Personal information
- Nationality: Netherlands
- Born: 19 May 1981 (age 45) Eindhoven, North Brabant
- Height: 1.89 m (6 ft 2 in)
- Weight: 80 kg (176 lb)

Sport
- Sport: Swimming
- Strokes: Backstroke and freestyle
- Club: PSV Eindhoven

Medal record
Men's swimming
Representing the Netherlands
Olympic Games
| Silver medal – second place | 2004 Athens | 4×100 m freestyle |
World Championships (LC)
| Silver medal – second place | 2001 Fukuoka | 4×100 m freestyle |
European Championships (LC)
| Gold medal – first place | 1999 Istanbul | 4×100 m medley |

= Klaas-Erik Zwering =

Dutch swimmer

Klaas-Erik Zwering (born 19 May 1981) is a former Dutch swimmer and an Olympic medalist. He is currently studying MBO entrepreneurship as he trained in Eindhoven with the PSV Eindhoven swim club. His personal coach was Jacco Verhaeren, who is also coach for Dutch swimming phenom Pieter van den Hoogenband.
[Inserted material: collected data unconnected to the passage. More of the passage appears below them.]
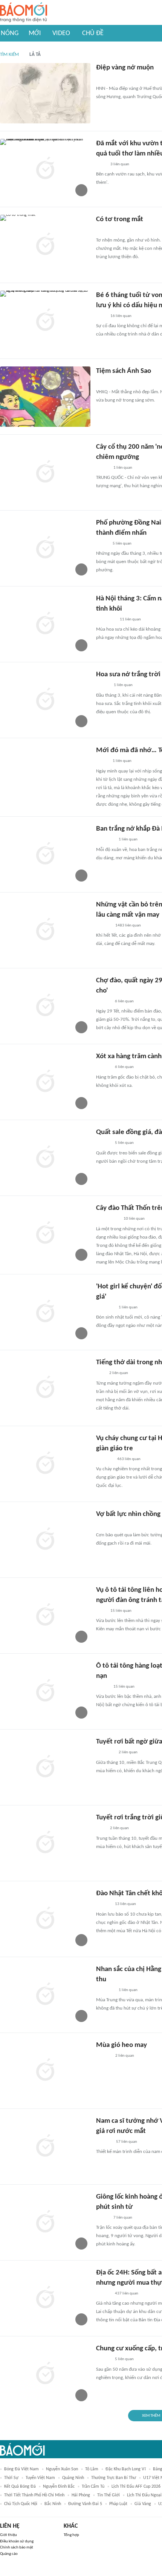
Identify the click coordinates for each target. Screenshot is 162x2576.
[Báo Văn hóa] (102, 685)
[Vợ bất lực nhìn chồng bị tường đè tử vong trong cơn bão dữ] (45, 1540)
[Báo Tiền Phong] (103, 1067)
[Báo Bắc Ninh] (103, 2056)
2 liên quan (118, 1373)
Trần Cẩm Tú (93, 2486)
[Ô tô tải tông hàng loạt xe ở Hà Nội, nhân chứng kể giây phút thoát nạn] (45, 1691)
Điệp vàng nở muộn (125, 67)
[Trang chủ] (23, 12)
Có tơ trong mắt (119, 219)
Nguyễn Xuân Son (62, 2469)
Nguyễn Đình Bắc (59, 2486)
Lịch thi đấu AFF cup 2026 (136, 2486)
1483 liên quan (128, 925)
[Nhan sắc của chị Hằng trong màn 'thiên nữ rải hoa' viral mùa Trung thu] (45, 1995)
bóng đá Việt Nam (21, 2469)
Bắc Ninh (52, 2504)
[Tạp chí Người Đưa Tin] (102, 544)
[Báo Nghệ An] (103, 1001)
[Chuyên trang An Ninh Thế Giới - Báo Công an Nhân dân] (100, 1373)
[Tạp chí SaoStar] (104, 2142)
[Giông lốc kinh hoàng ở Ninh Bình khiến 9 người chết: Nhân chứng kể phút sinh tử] (45, 2222)
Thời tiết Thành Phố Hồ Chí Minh (34, 2495)
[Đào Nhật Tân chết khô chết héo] (45, 1919)
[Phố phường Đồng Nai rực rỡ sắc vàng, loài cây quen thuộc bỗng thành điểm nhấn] (45, 548)
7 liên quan (122, 2218)
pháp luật (118, 2504)
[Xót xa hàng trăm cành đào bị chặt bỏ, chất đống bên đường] (45, 1082)
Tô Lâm (91, 2469)
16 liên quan (120, 316)
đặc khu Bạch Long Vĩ (125, 2469)
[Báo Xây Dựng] (104, 1459)
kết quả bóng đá (20, 2486)
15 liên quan (120, 1611)
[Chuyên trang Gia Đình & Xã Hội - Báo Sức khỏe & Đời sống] (103, 925)
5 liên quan (122, 544)
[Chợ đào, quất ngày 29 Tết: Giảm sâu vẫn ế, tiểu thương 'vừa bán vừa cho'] (45, 1006)
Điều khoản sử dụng (17, 2541)
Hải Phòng (81, 2495)
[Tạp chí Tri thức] (100, 1829)
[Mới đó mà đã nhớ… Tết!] (45, 776)
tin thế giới (108, 2495)
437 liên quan (126, 2293)
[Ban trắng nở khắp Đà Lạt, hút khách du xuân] (45, 854)
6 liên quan (124, 1001)
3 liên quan (119, 164)
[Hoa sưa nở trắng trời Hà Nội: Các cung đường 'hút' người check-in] (45, 700)
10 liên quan (134, 1219)
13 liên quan (125, 1904)
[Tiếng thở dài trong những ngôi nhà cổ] (45, 1388)
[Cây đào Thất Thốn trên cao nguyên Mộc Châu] (45, 1233)
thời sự (11, 2478)
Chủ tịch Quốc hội (20, 2504)
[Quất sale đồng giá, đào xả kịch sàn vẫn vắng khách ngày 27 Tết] (45, 1158)
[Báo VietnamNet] (102, 468)
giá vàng (142, 2504)
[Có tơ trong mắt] (45, 245)
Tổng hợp (71, 2535)
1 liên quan (122, 468)
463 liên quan (129, 1459)
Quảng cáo (9, 2554)
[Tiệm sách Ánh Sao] (45, 396)
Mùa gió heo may (121, 2045)
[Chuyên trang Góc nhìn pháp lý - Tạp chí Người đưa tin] (101, 164)
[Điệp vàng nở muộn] (45, 93)
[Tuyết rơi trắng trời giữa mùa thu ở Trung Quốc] (45, 1843)
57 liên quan (126, 2142)
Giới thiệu (8, 2535)
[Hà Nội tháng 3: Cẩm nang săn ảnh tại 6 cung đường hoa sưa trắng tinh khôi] (45, 624)
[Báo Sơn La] (107, 1219)
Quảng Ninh (73, 2478)
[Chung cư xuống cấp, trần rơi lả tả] (45, 2374)
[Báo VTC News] (105, 1525)
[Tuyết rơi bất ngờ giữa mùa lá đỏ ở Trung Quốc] (45, 1767)
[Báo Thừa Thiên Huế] (102, 79)
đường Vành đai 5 (85, 2504)
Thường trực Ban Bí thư (113, 2478)
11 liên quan (130, 619)
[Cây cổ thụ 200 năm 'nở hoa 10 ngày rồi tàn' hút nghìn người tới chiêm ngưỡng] (45, 472)
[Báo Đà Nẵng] (105, 230)
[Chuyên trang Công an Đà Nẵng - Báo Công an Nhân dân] (102, 761)
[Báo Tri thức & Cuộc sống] (105, 840)
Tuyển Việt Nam (40, 2478)
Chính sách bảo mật (16, 2547)
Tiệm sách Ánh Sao (123, 371)
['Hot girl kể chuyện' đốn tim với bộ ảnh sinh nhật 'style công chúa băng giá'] (45, 1312)
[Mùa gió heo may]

Zwering originally specialized in the 200 meter backstroke, coming in seventh place in his first senior competition at the European Championships in Istanbul. In the 2000 Olympic Games in Sydney, he came in tenth place in the same event. Recently, however, he has been focusing exclusively on freestyle swimming.

In 2001 at the FINA World Championships in Fukuoka, Japan, Klaas-Erik was a member of the silver medal-winning 4×100 meter freestyle relay team. Later, along with teammates Pieter van den Hoogenband, Johan Kenkhuis and Mitja Zastrow, Zwering won his first Olympic silver medal in the 4×100 meter freestyle relay in the 2004 Olympic Games in Athens, Greece. Afterwards he retired.